*Provided data*:

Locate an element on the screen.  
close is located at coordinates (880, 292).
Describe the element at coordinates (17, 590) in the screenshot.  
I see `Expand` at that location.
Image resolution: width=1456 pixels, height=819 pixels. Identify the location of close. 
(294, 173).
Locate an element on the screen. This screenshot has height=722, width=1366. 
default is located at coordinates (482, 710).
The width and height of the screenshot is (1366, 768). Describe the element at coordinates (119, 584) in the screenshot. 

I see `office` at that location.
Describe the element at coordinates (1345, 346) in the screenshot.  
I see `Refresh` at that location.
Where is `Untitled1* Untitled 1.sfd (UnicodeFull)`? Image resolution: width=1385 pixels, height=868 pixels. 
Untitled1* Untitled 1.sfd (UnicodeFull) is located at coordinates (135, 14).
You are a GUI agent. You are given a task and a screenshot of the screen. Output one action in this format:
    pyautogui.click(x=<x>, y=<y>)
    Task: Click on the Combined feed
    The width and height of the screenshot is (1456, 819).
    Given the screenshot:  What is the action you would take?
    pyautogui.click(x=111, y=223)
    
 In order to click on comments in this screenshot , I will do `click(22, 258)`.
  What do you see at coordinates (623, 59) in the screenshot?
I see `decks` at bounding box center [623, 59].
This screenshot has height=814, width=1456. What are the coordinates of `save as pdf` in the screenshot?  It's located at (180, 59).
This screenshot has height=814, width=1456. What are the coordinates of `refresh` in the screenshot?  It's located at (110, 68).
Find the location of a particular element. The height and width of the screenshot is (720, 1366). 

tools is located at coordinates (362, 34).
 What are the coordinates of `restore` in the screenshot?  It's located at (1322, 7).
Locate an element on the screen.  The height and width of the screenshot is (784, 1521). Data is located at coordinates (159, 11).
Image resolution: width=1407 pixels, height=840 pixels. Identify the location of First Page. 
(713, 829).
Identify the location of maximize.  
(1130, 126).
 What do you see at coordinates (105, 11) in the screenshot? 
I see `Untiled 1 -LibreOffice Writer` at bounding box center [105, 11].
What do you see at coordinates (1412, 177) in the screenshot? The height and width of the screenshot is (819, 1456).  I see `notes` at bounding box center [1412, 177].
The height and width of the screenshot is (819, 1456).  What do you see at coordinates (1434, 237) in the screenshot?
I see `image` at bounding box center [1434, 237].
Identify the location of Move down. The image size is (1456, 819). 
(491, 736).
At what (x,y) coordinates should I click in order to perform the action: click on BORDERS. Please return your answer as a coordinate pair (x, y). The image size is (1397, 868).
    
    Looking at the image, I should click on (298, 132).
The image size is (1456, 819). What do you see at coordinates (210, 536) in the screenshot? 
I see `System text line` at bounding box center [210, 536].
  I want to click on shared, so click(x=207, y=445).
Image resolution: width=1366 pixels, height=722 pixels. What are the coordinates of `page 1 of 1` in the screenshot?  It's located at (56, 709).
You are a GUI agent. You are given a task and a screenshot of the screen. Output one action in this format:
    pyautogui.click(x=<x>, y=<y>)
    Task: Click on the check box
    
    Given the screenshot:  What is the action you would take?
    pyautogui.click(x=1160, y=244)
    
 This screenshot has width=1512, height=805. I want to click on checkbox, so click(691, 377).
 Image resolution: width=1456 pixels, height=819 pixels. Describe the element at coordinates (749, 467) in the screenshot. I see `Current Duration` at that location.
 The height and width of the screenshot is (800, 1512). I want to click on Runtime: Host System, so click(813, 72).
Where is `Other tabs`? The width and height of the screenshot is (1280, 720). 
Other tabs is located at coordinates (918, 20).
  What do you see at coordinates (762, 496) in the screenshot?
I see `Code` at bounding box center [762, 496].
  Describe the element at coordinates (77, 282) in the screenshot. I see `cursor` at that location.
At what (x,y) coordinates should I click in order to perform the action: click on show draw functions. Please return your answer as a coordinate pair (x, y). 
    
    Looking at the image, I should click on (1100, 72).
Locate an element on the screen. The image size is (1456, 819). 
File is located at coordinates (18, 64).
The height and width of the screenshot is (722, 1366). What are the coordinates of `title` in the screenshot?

*Required work*:
Copy out, without any alteration, the entries that begin with the line containing "coordinates (159, 11)." and end with the line containing "What do you see at coordinates (1412, 177)", including both of those lines.

*Exercise output*:
Locate an element on the screen.  The height and width of the screenshot is (784, 1521). Data is located at coordinates (159, 11).
Image resolution: width=1407 pixels, height=840 pixels. Identify the location of First Page. 
(713, 829).
Identify the location of maximize.  
(1130, 126).
 What do you see at coordinates (105, 11) in the screenshot? 
I see `Untiled 1 -LibreOffice Writer` at bounding box center [105, 11].
What do you see at coordinates (1412, 177) in the screenshot? The height and width of the screenshot is (819, 1456).  I see `notes` at bounding box center [1412, 177].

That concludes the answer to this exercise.